We’d just about reached the point of wondering who would play the characters in the film version when things got even wilder: In a 72-hour period last weekend, Alex’s law partners informed Alex that he was suspected of misusing firm funds (reportedly in the millions, according to the New York Times), and suggested he resign, which he did with “regret and sorrow,” according to his lawyer.

Then, on Saturday, while allegedly changing a tire on his black Mercedes SUV on Salkehatchie Road near Varnville, S.C., Alex again called 911 and claimed that someone in a passing truck had shot him. Alex was airlifted to a Savannah, Ga., hospital and released with a “superficial” head wound. No charges have been filed.

On Monday, Alex declared that he had an addiction and checked into an undisclosed rehab center.

What?! Where? I checked with an attorney close to the case, who said: “If he’s smart, he’s in South America.” Since that call, I’ve confirmed that he’s in a clinic somewhere “in the South.”

This all may sound fevered to outsiders, but the fact is that some rural areas in this state (and likely elsewhere, as well) are still run very much as they were 100 years ago.

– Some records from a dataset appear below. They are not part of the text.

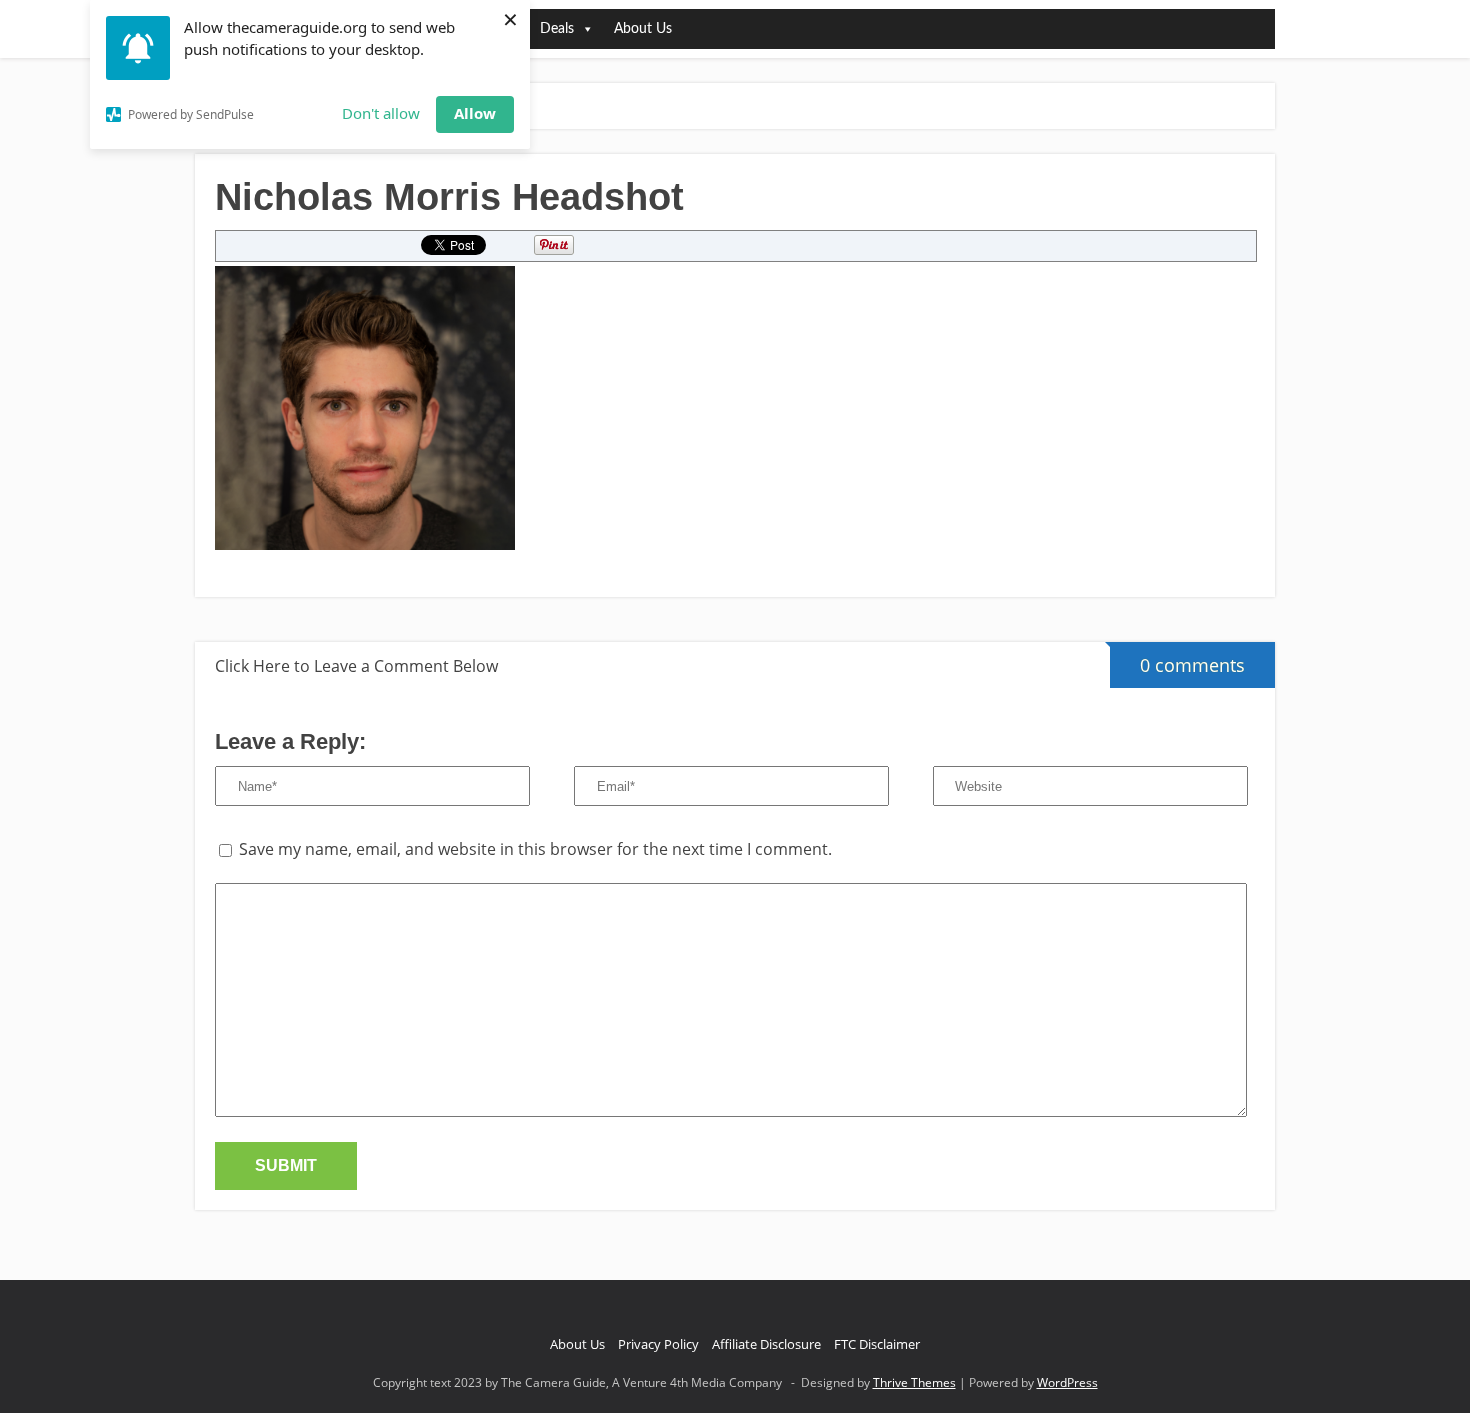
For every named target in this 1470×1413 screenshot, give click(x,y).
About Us (643, 29)
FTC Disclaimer (877, 1344)
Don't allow (381, 113)
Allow (475, 113)
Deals (557, 29)
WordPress (1067, 1382)
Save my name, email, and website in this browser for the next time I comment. (535, 849)
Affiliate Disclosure (766, 1344)
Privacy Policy (658, 1344)
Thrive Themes (914, 1382)
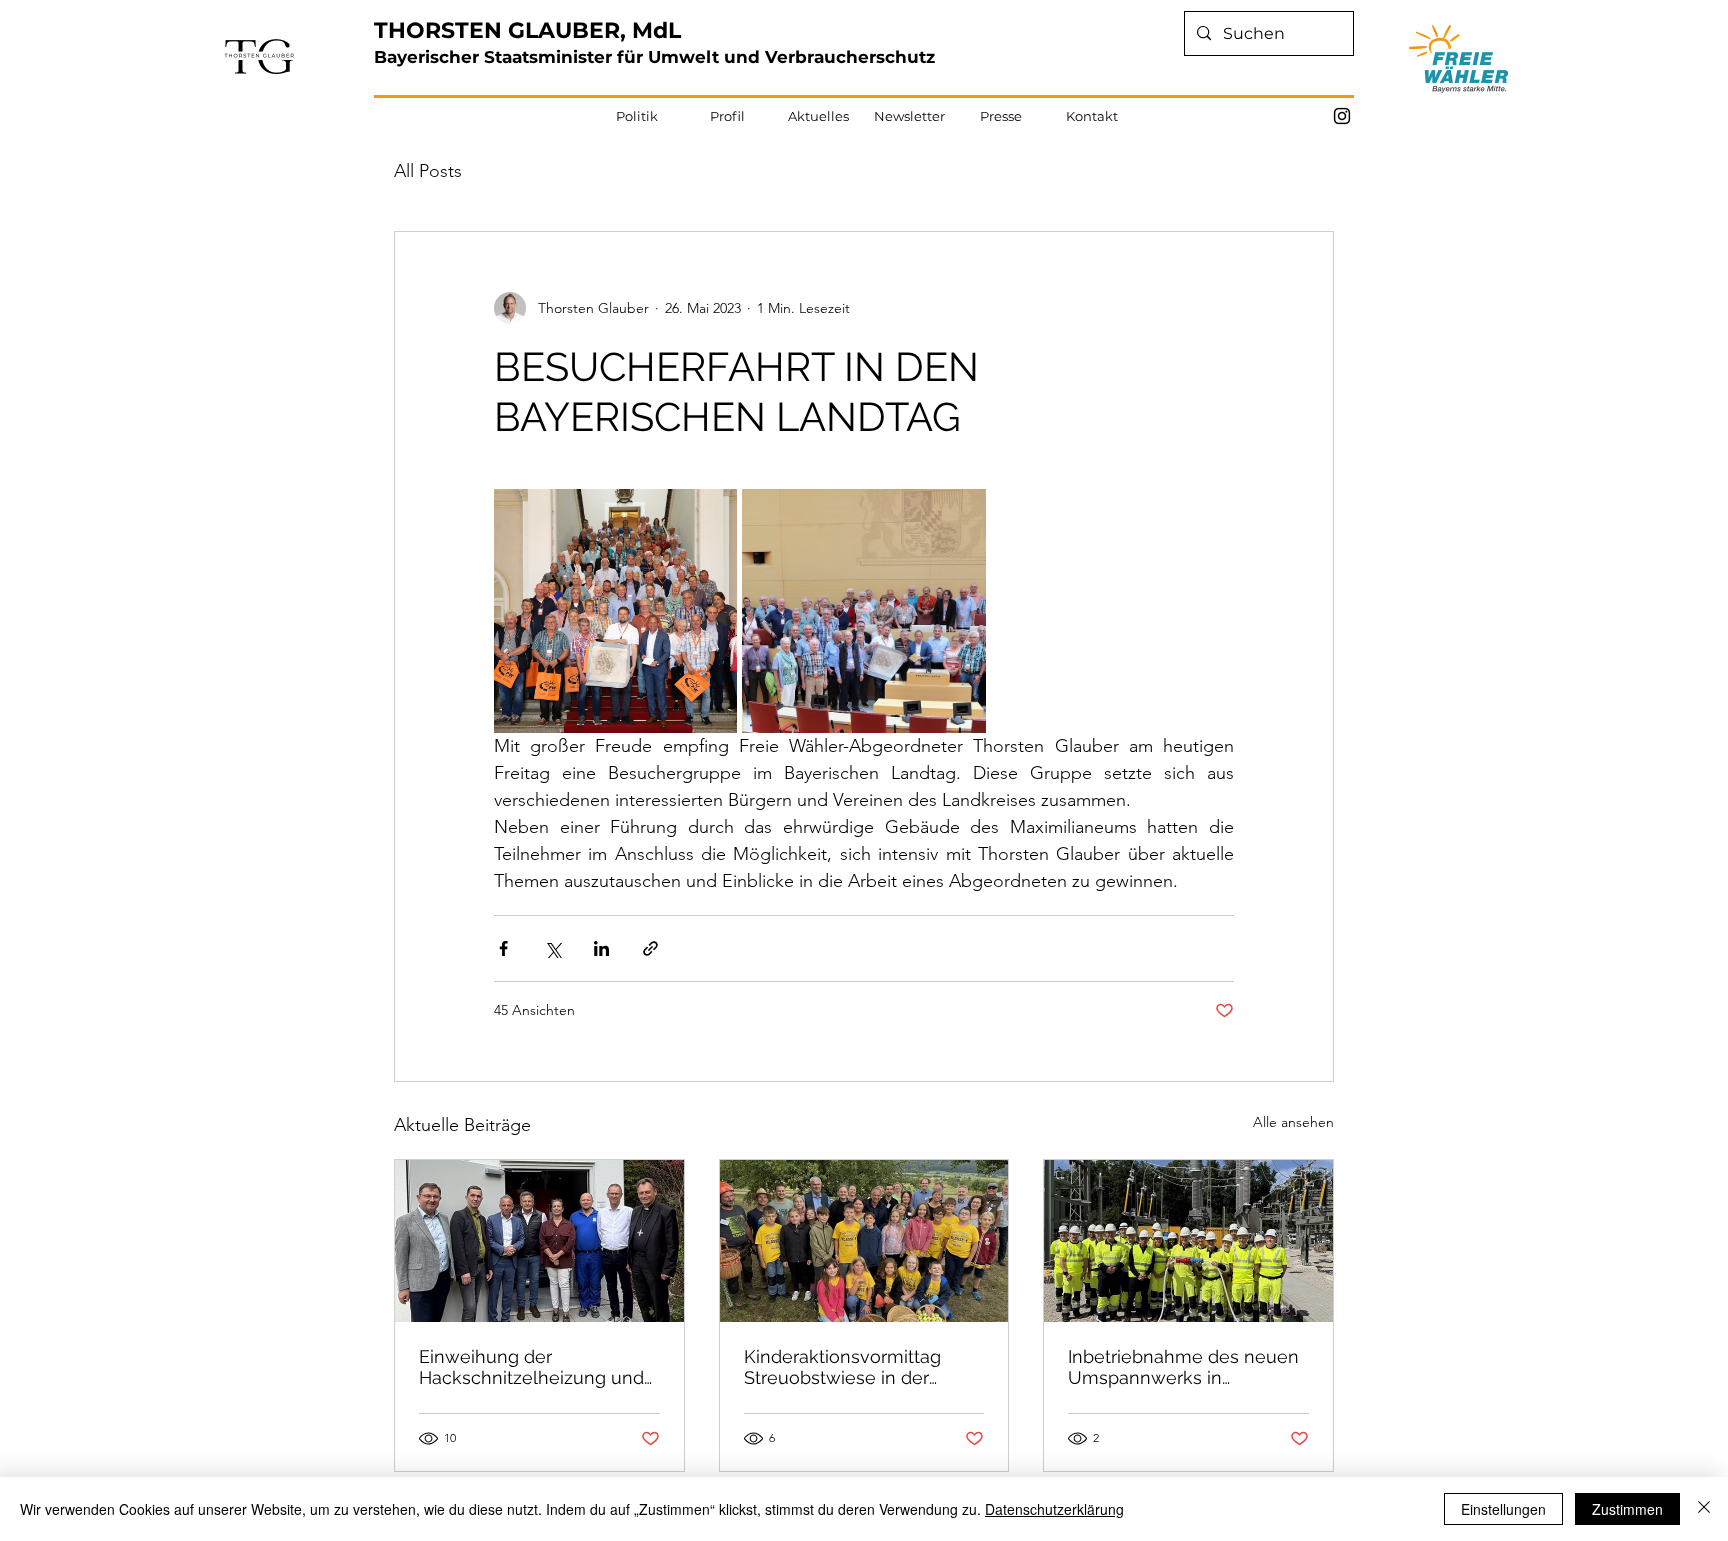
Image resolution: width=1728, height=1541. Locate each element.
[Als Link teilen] (650, 948)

There’s one sheriff in town, so to speak, and in Hampton County, his name was Murdaugh, in one form or another, going all the way back to 1920. Several normally well-informed folks here, all lawyers, tell me that they typically settle rather than try cases in Murdaugh country. “Rigged” is a word you hear a lot.

People with power and money in such tribal regions can retain their hold on their ways — and their communities — for a long time. But corruption never strays far from the prideful and the powerful, especially among those who inherit privilege. Observation confirms that the qualities that lead to Great Families often diminish with each subsequent generation. Some scions, sad to say, seem eager to prove the point.

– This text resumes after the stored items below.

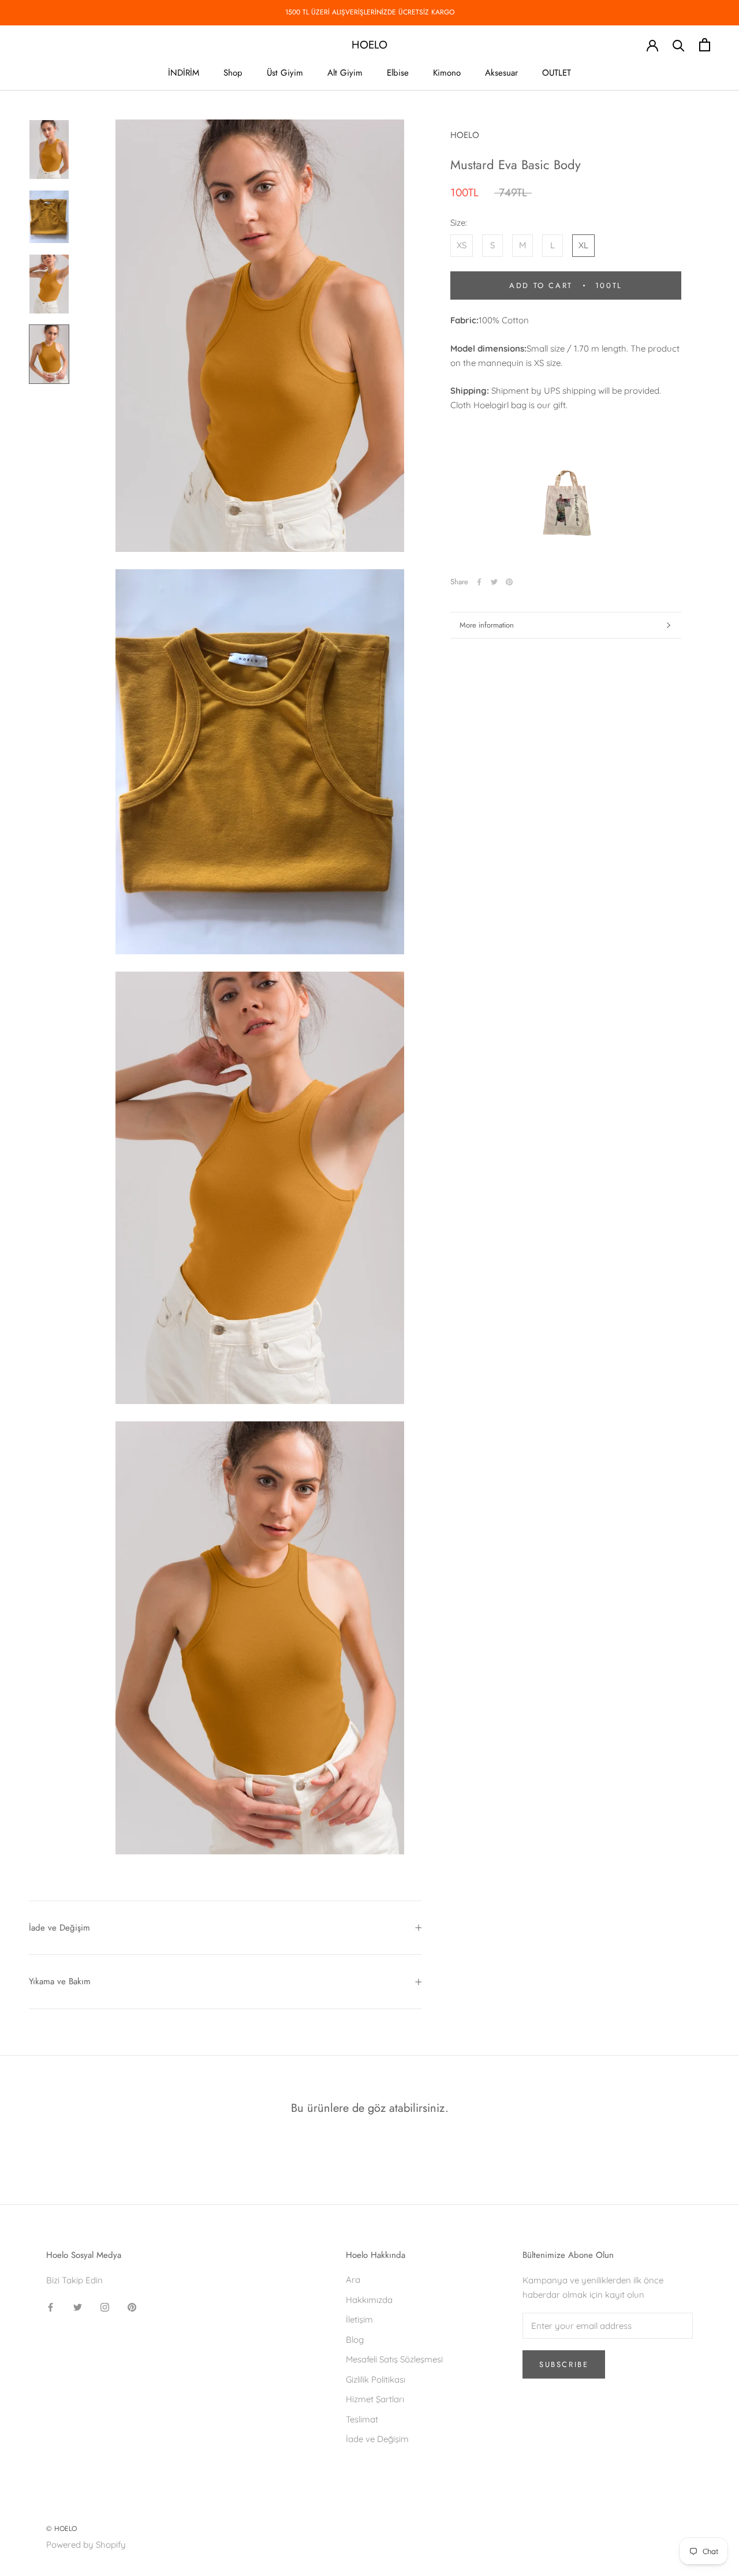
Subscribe (563, 2364)
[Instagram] (104, 2306)
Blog (355, 2339)
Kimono (447, 72)
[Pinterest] (509, 581)
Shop (232, 72)
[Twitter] (494, 581)
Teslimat (362, 2419)
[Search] (679, 45)
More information (487, 624)
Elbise (398, 72)
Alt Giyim (345, 72)
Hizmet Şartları (375, 2399)
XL (583, 245)
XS (461, 245)
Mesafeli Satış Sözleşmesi (394, 2359)
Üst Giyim (285, 72)
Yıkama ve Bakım (60, 1981)
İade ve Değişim (59, 1927)
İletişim (359, 2319)
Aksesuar (501, 72)
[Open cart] (704, 44)
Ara (353, 2279)
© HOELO (61, 2528)
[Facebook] (479, 581)
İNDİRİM (183, 72)
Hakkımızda (369, 2299)
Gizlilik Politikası (375, 2379)
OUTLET (556, 72)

Though we can’t be sure, the tragedy unfolding here may have begun on Feb. 24, 2019, when Paul allegedly plowed his father’s boat into a bridge piling, resulting in the death of 19-year-old Mallory Beach, also of Hampton County. Paul’s blood-alcohol concentration tested at roughly three times the legal limit, according to reports taken by police.

Paul was charged with three felony boating-under-the-influence charges and faced up to 25 years in prison. But three days before he was to appear in June at a hearing — in a wrongful-death suit filed by Beach’s mother — Paul was shot and killed at the family hunting lodge.

You can’t make this stuff up, but that doesn’t mean you can make sense of it, either. As things stand now, Alex Murdaugh is a person of interest in his wife’s and son’s deaths, according to multiple sources, and remains under investigation for allegedly mishandling his law firm’s funds. On Wednesday, the state Supreme Court issued an order suspending Alex from the practice of law until further notice. He is out of work and detoxing. His wife and one of his sons are dead. Whatever his role in events here, he is a candidate for the saddest man in America. He may or may not have a target on his back. Justice could hardly be harsher.